Au premier abord Un Beau Diable s’apparente à un exercice de style, à une respiration après la rédaction de la trilogie de L’Autre Rive, une œuvre qui vous aura occupé longtemps…
Vous avez raison. L’Autre Rive, c’était douze ans de travail et 1 800 pages. Avec Un Beau Diable j’explore un autre type de fantastique. Écorcheville (nom de la cité baroque et ténébreuse où se déroule la trilogie, NDLR) était une extension de notre monde. Une extension presque officielle, puisque l’ensemble des trois volumes repose sur l’existence au bord du Styx d’une ville appartenant à la France, face aux Enfers. Il n’y a rien de semblable dans Un Beau Diable, qui utilise l’univers réel comme toile de fond et s’apparente d’abord à une simple variation sur le thème du diable.

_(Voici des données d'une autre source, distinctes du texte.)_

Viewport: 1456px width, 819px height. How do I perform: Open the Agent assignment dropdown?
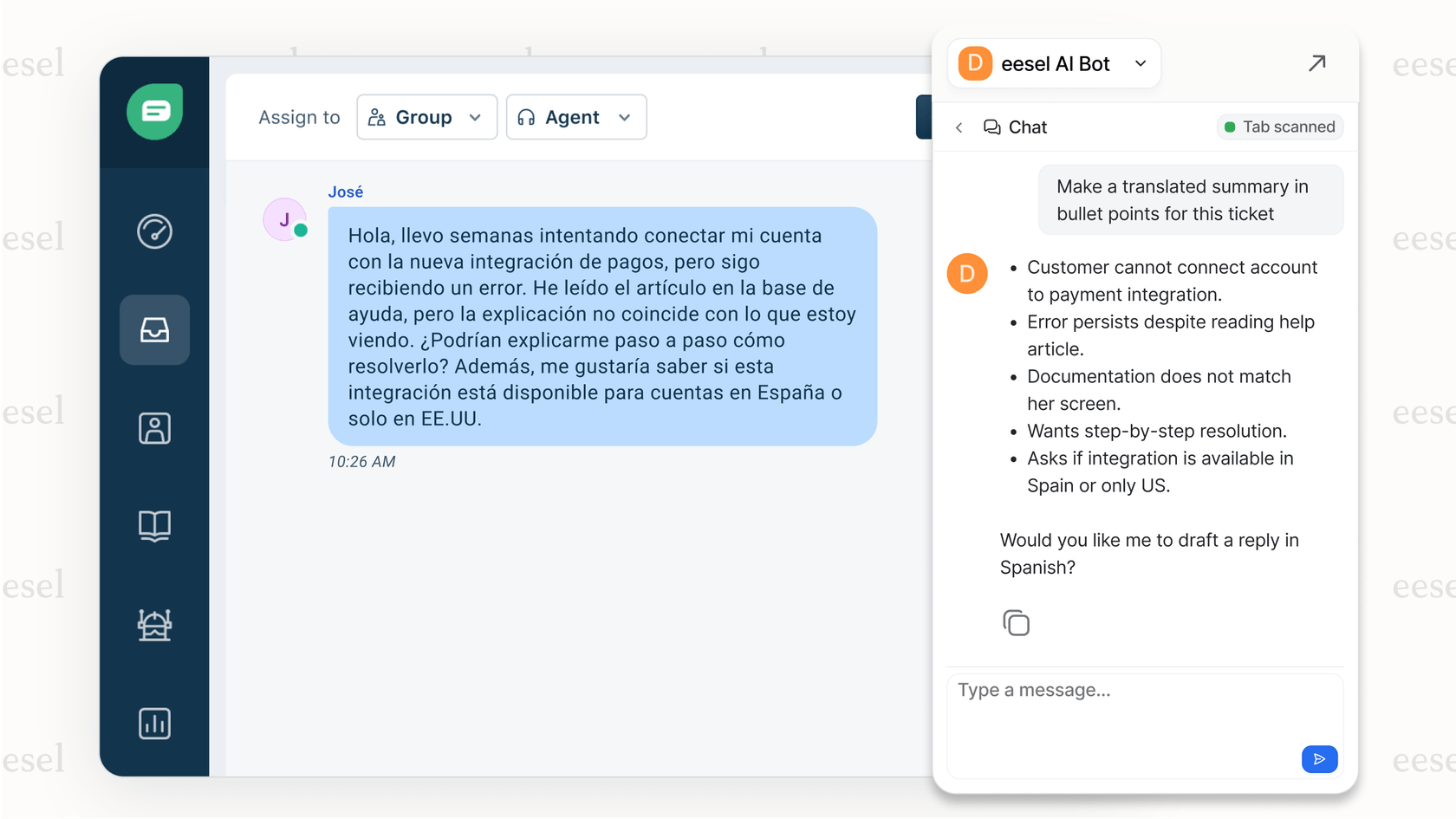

Qu’est-ce qui vous a donné l’idée de reprendre à votre compte l’image du Malin ?
Par le passé, j’ai assez peu joué avec des thématiques chrétiennes – à part dans Le Démon à la Crécelle, qui abordait frontalement ce qu’on pourrait appeler la « mythologie catholique ». Alors que L’Autre Rive baigne dans la mythologie gréco-latine, mon imaginaire de prédilection depuis toujours, avec Un Beau Diable, c’est avec un fantastique plus traditionnel que j’ai voulu renouer. On n’en a jamais fini avec le diable…

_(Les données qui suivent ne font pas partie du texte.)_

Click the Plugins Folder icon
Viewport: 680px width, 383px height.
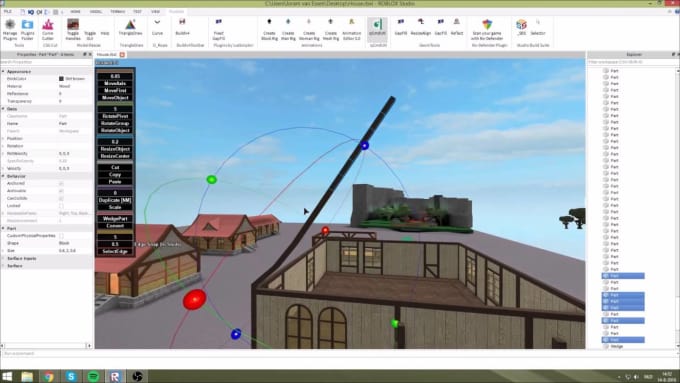tap(27, 29)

Dans Un Beau Diable, votre style est beaucoup moins baroque que dans L’Autre Rive, il y a presque une sorte de ligne claire…
C’était volontaire. Ça a été un grand plaisir d’écrire une trilogie grouillante de monde, à tel point que j’ai ressenti la nécessité d’adjoindre au troisième tome un dictionnaire des 90 personnages pour m’y retrouver moi-même… Reste que cette entreprise a occupé une si grande partie de ma vie, de 2007 à 2023, que j’avais besoin de m’en détacher, et d’abord d’un point de vue stylistique, en effet. La Trilogie avait quelque chose d’un feuilleton baroque. Un Beau Diable, c’est au contraire un récit épuré, presque une parabole. Avec un casting réduit.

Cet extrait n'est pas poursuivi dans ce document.